_Records provided_:
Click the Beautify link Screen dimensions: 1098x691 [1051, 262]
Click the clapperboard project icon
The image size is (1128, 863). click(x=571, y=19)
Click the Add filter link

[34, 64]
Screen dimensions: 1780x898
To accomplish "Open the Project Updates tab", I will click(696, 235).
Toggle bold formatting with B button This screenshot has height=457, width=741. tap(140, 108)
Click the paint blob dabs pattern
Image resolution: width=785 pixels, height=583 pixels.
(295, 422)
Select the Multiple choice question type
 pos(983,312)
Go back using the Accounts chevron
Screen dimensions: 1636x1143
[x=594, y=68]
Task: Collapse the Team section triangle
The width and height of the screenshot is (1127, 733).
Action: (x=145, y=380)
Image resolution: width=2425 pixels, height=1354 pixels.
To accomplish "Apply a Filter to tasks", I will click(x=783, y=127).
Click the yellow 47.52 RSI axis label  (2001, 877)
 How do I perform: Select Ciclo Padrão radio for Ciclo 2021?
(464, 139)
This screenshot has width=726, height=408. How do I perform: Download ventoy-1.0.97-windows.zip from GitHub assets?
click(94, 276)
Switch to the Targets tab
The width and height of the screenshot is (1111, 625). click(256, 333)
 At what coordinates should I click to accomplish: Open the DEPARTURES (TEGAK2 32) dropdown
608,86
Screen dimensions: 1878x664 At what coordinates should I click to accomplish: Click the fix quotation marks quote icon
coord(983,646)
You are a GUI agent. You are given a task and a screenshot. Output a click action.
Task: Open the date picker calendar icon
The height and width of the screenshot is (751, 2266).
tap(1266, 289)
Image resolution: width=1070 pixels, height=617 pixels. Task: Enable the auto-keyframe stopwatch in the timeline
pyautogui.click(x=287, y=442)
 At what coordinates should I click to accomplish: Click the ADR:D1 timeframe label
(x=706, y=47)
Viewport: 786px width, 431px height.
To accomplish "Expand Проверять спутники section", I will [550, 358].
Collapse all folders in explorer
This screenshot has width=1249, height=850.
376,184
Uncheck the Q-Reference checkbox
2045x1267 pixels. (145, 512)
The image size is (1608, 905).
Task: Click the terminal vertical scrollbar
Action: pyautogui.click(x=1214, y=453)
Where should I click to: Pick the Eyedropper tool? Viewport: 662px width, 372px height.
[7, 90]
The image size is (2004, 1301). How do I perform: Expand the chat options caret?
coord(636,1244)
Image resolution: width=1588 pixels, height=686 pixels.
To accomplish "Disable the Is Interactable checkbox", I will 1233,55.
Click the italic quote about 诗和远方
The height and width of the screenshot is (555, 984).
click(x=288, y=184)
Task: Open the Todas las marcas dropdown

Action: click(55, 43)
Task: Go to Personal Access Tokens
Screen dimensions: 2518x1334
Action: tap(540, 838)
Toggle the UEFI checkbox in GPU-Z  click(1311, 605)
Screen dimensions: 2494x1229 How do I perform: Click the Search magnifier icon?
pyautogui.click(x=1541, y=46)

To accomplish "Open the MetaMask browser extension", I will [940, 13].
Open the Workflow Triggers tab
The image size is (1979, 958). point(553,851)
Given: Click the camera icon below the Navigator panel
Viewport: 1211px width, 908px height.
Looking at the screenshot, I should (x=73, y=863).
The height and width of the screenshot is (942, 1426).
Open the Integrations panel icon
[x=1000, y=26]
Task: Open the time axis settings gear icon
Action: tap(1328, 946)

_Problem requirements_: Look above for the line containing "Task: Collapse the Team section triangle" and the line containing "Viewport: 786px width, 431px height.". Transcribe both, with the lines between them, exactly.

_Written answer_:
Task: Collapse the Team section triangle
The width and height of the screenshot is (1127, 733).
Action: (x=145, y=380)
Image resolution: width=2425 pixels, height=1354 pixels.
To accomplish "Apply a Filter to tasks", I will click(x=783, y=127).
Click the yellow 47.52 RSI axis label  (2001, 877)
 How do I perform: Select Ciclo Padrão radio for Ciclo 2021?
(464, 139)
This screenshot has width=726, height=408. How do I perform: Download ventoy-1.0.97-windows.zip from GitHub assets?
click(94, 276)
Switch to the Targets tab
The width and height of the screenshot is (1111, 625). click(256, 333)
 At what coordinates should I click to accomplish: Open the DEPARTURES (TEGAK2 32) dropdown
608,86
Screen dimensions: 1878x664 At what coordinates should I click to accomplish: Click the fix quotation marks quote icon
coord(983,646)
You are a GUI agent. You are given a task and a screenshot. Output a click action.
Task: Open the date picker calendar icon
The height and width of the screenshot is (751, 2266).
tap(1266, 289)
Image resolution: width=1070 pixels, height=617 pixels. Task: Enable the auto-keyframe stopwatch in the timeline
pyautogui.click(x=287, y=442)
 At what coordinates should I click to accomplish: Click the ADR:D1 timeframe label
(x=706, y=47)
Viewport: 786px width, 431px height.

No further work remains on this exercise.